··· DATASET EXTRACT

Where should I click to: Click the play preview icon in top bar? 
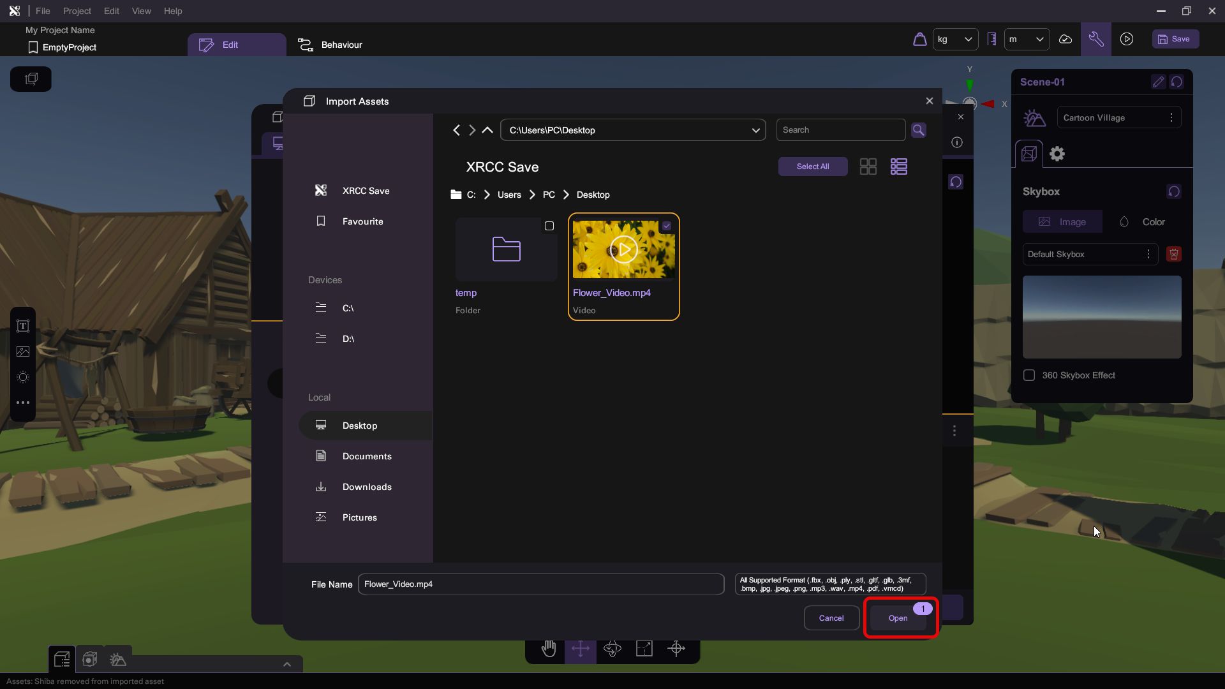pyautogui.click(x=1127, y=39)
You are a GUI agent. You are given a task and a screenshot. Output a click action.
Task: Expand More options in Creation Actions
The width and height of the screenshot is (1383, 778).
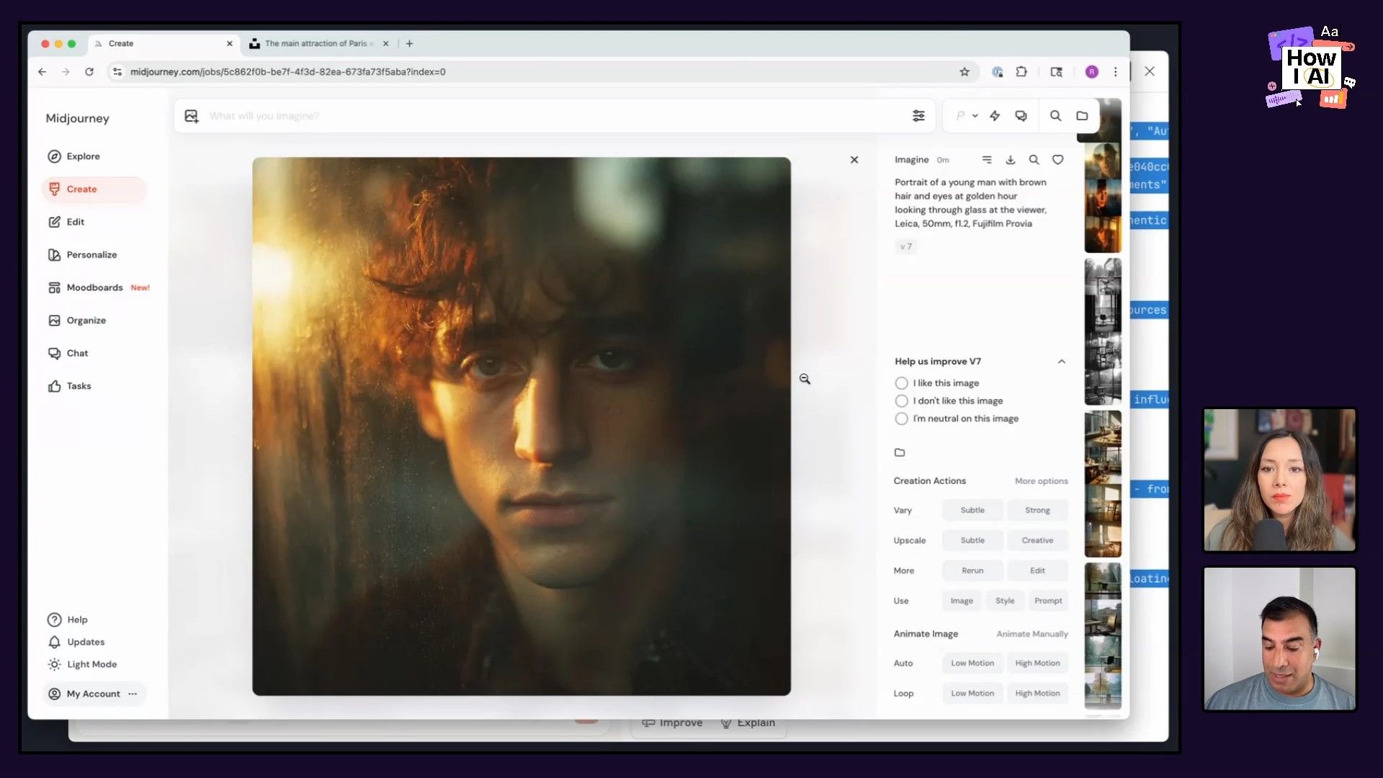click(x=1041, y=481)
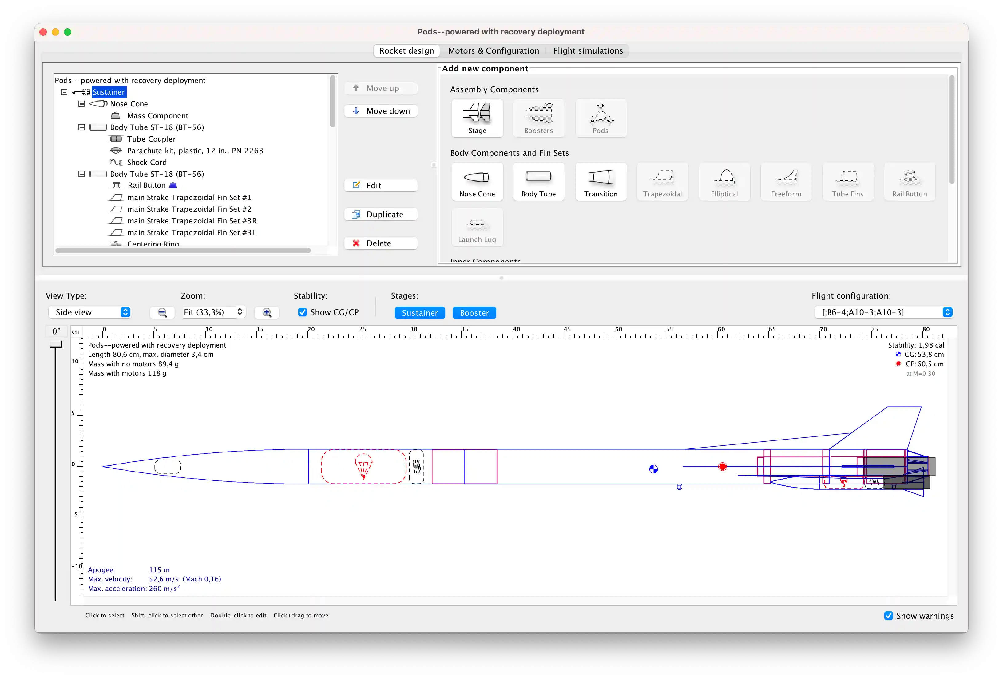The height and width of the screenshot is (679, 1003).
Task: Switch to Motors & Configuration tab
Action: 493,51
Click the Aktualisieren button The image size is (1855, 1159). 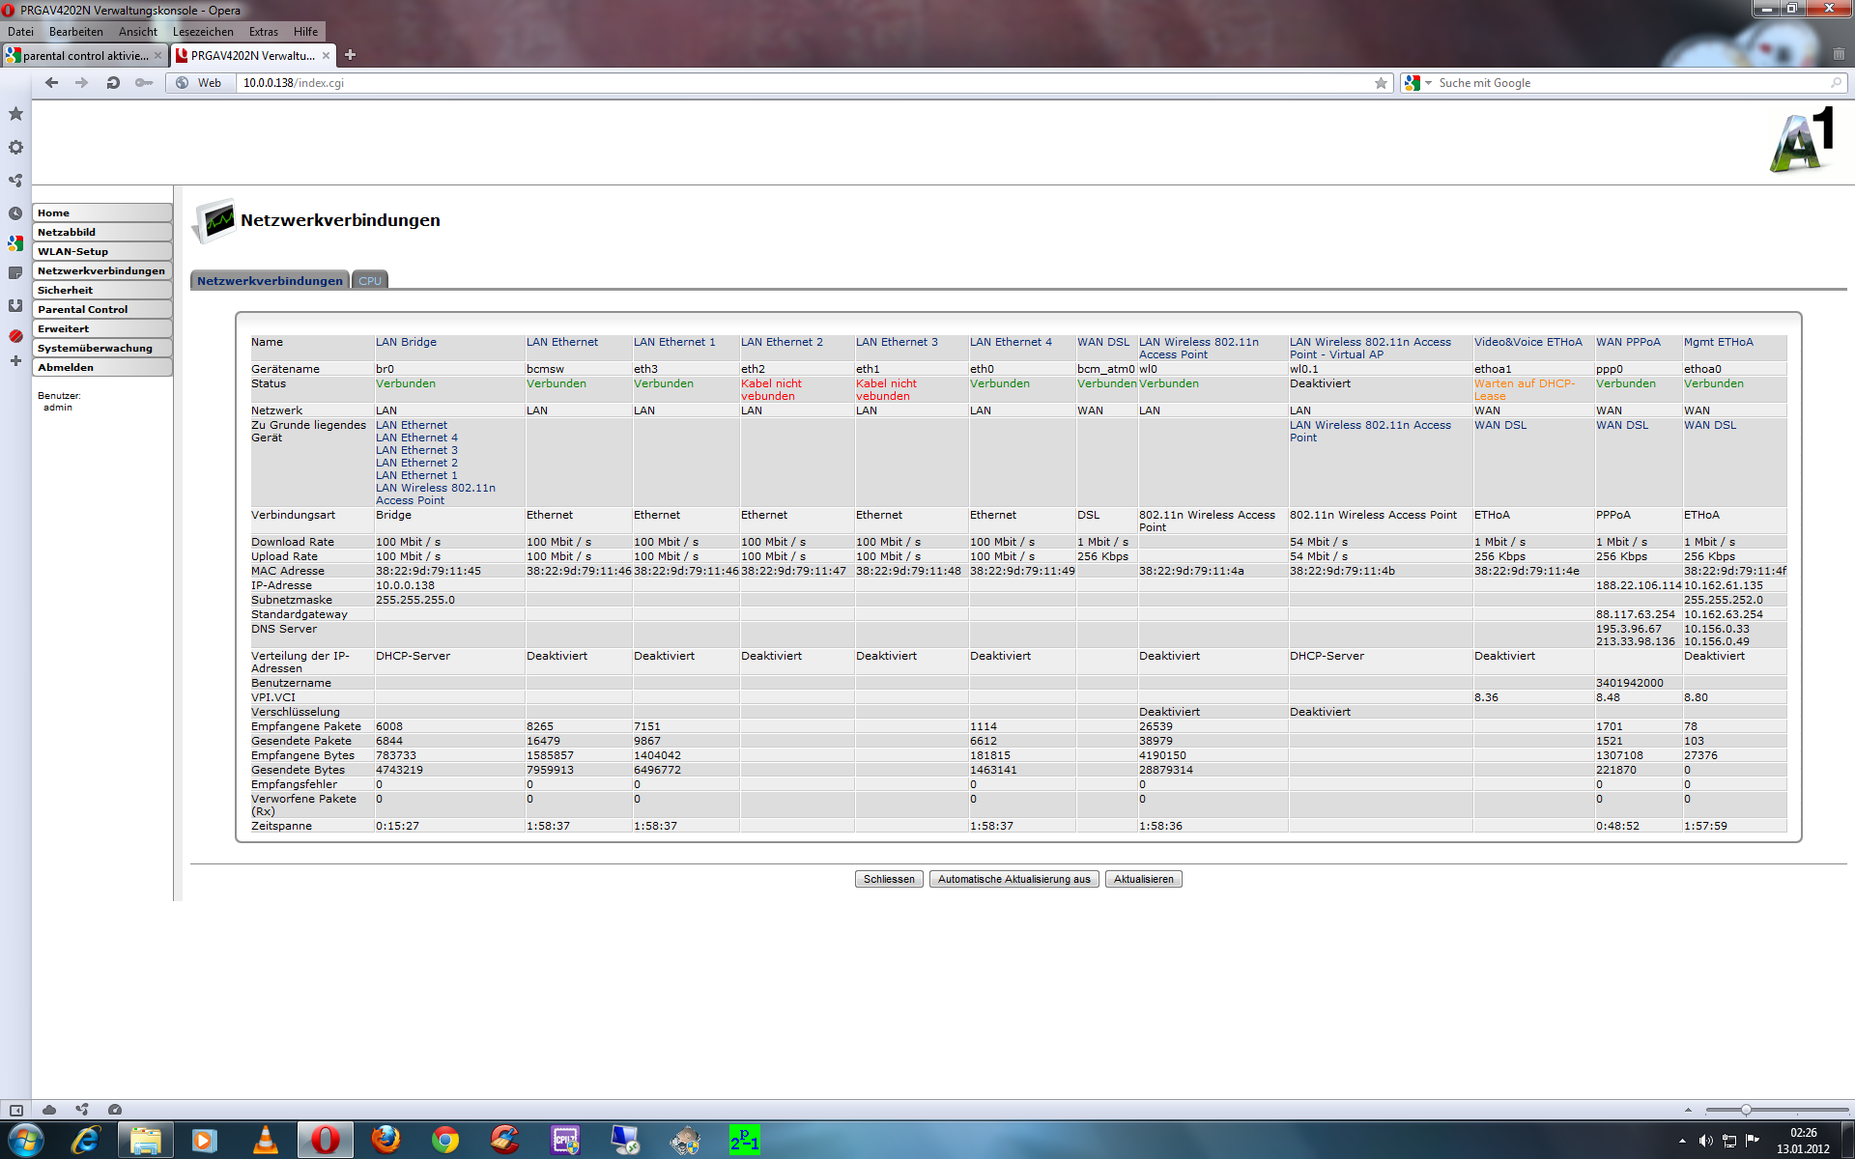(1143, 879)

······

Repeat, with no pictures, each line from the beginning of the data through the line containing "Task: Expand More options in Creation Actions", inclusive.

RESULT BELOW:
Where should I click to: Click the play preview icon in top bar? 
pyautogui.click(x=1127, y=39)
You are a GUI agent. You are given a task and a screenshot. Output a click action.
Task: Expand More options in Creation Actions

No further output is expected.